* **READING PASSAGE**

* * * * *

What we learned the day we faced off against the Russians wasn't that they were bigger and badder than us. They were, I guess, but they were just as scared. Everything else was big and bad. The world was full of things that could kill you. Every barn and hut could shelter a PAK, every haystack enemy armour, each molehill and piece of brushwood a mine. Speed was good strategically speaking, but at the sharp end, the Hauptmann said, it just gets you to the funeral faster. When you're inside that wagon trying to spot whatever Ivan was hiding in the next village, you cursed every centimetre of armour sacrificed for another kph you couldn't use. 'Speed is armour' sounds really good, but on the drawing board you tend to forget that only works as long as you're moving across their field of vision. And you never do that if they are any good at their job.


What saved us in the end wasn't the extra steel plate we bolted on or the new guns they put in our turrets. It was good to have. Every bit kept some Kameraden from getting cooked. But what did it was our radios. The Russians were better at using terrain – we learned every lesson at a steep price – but they never managed to get their act together for a coordinated fight. If they saw us, they engaged or snuck away. If we spotted them, more often than not we would run a distraction, call in friends to loop around behind them, or grab them between us. It was still a crappy business, often enough it was about who Ivan blew up first and who got to return the favour. But they never adapted to that. It went even better when you coordinated with the infantry. Ivan could never stop himself from chasing a running panzer, and that was one time when speed helped. We couldn't hit anything while running, but neither could they, so as long as you kept an eye on their dust cloud and had somewhere to duck when they stopped, you were safe enough. It was one hell of a game, but once you drew them inside the field of a dug-in Flak, the fireworks got spectacular. We killed more of them that way than we did hand to hand.


(Interview with Oberleutnant 'Hansi' Staller, panzer ace, for Motorwelt 10/64)
 
What the hell was the German armored doctrine entering the war? Overgunned light tanks and tank destroyers, sounds like?

Durchbruchstaktik - artillery-affiliated heavy, slow GKWs to batter the enemy front into submission and Ausbruchstaktik - light, fast Panzerwagen for 'cavalry' ops. Staller was in a Panzer, not a GKW.

* * * * *

* **INFORMATION PROVIDED**
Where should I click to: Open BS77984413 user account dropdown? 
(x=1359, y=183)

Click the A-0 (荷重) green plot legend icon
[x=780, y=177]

* * * * *

* **WHAT TO WORK ON**
In the first paragraph of the tank interview, which features of the countryside are named as places that could hide something deadly? List each one. You won't need the lines to complete this.

* **COMPLETE ANSWER**
- Barn
- Hut
- Haystack
- Molehill
- Piece of brushwood